All permanent SUA areas, except for controlled firing areas, are depicted on aeronautical charts, including sectional aeronautical charts, VFR terminal area charts, and applicable en-route charts, accompanied with the hours of operation, altitudes, and the name of the controlling agency. Controlled firing areas, temporary military operations areas, and temporary restricted areas such as Air Traffic Control Assigned Airspace (ATCAA) are not shown on the charts.

== Notices ==

In addition to charts, pilots can verify the status of permanent SUAs by contacting the using or controlling agency. These contact information are included in chart margins. Alaska's military operation runs Special Use Airspace Information Service to inform civilian VFR traffic about certain military operation areas and restricted airspaces within central Alaska.

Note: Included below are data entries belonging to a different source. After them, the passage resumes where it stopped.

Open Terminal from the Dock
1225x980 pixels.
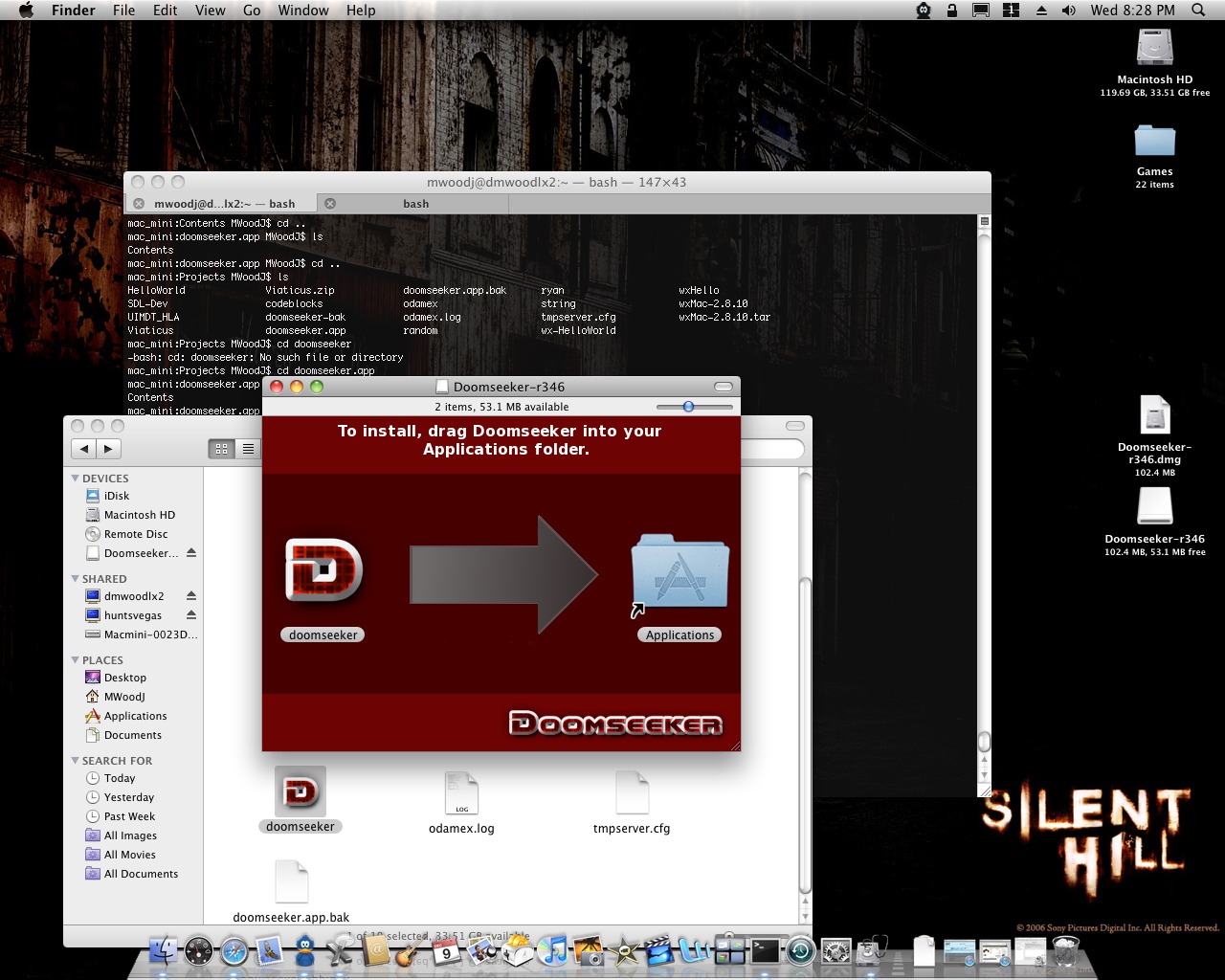point(765,950)
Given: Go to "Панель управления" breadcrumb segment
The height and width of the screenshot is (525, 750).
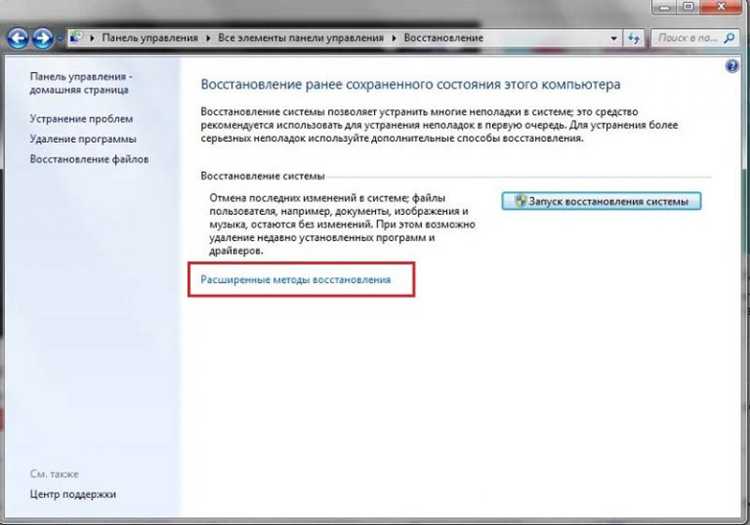Looking at the screenshot, I should pyautogui.click(x=152, y=38).
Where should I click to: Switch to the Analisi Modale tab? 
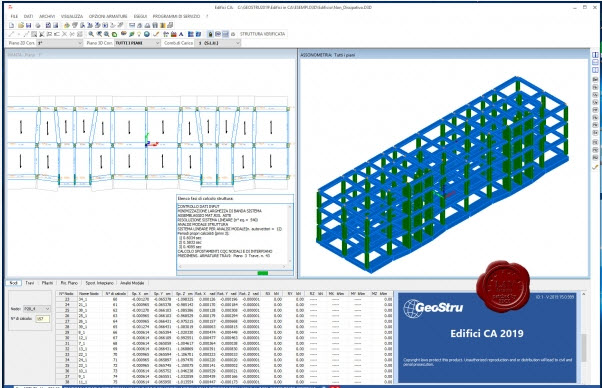[x=132, y=283]
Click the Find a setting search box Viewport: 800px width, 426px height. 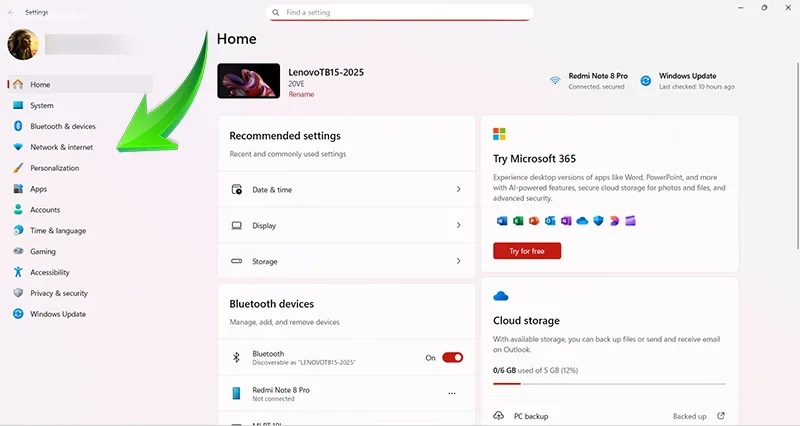(399, 12)
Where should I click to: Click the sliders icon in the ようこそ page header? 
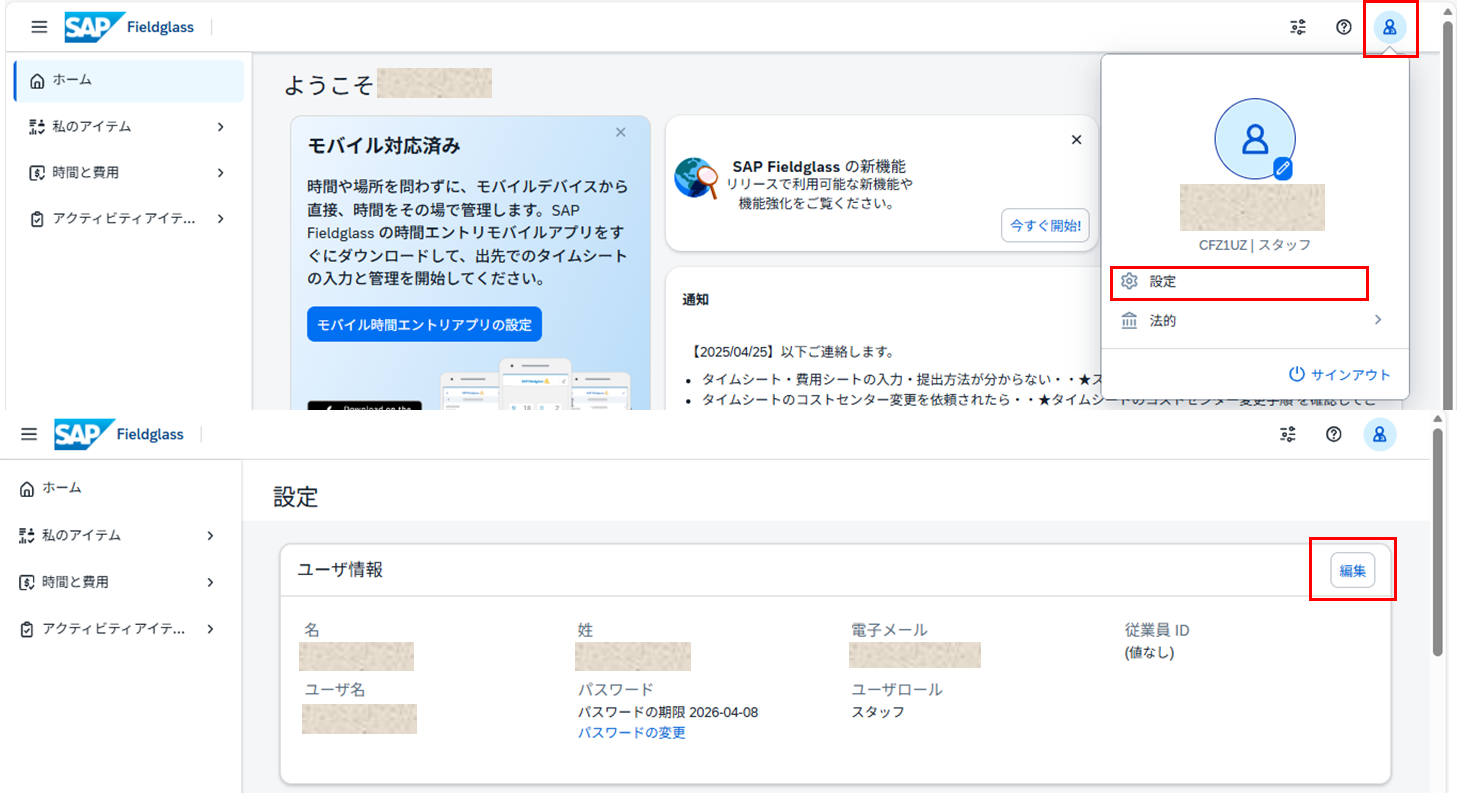1298,27
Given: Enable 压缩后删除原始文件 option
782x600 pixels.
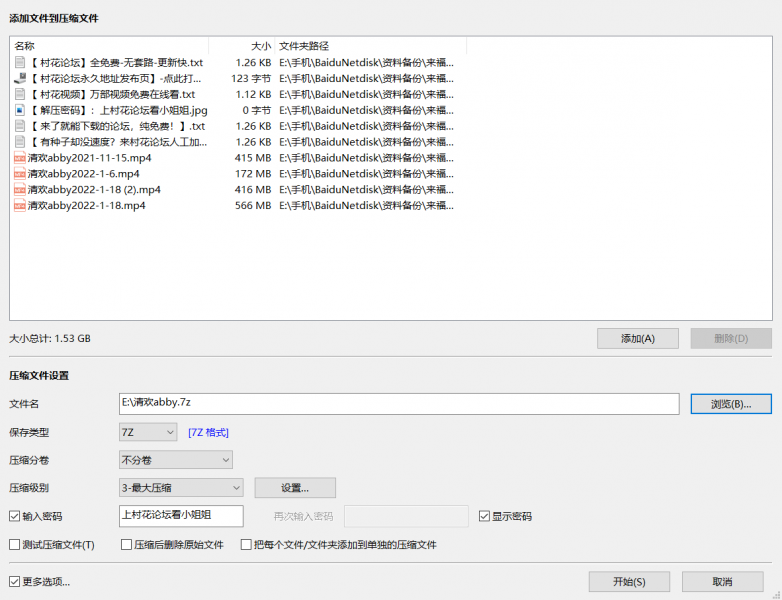Looking at the screenshot, I should click(x=127, y=545).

For temporary or permanent SUAs requiring a NOTAM for activation, an airspace NOTAM will be issued, and pilots can check the SUA status via air route traffic control centers (ARTCC). If changes are made to the published airspace activation time, a Special Activity Airspace (SAA) NOTAM must be entered into Special Use Airspace Management System under the appropriate ARTCC, where SAA includes certain SUAs (restricted areas, military operations areas, warning areas, and alert area airspaces), military training routes, aerial refueling tracks and anchors.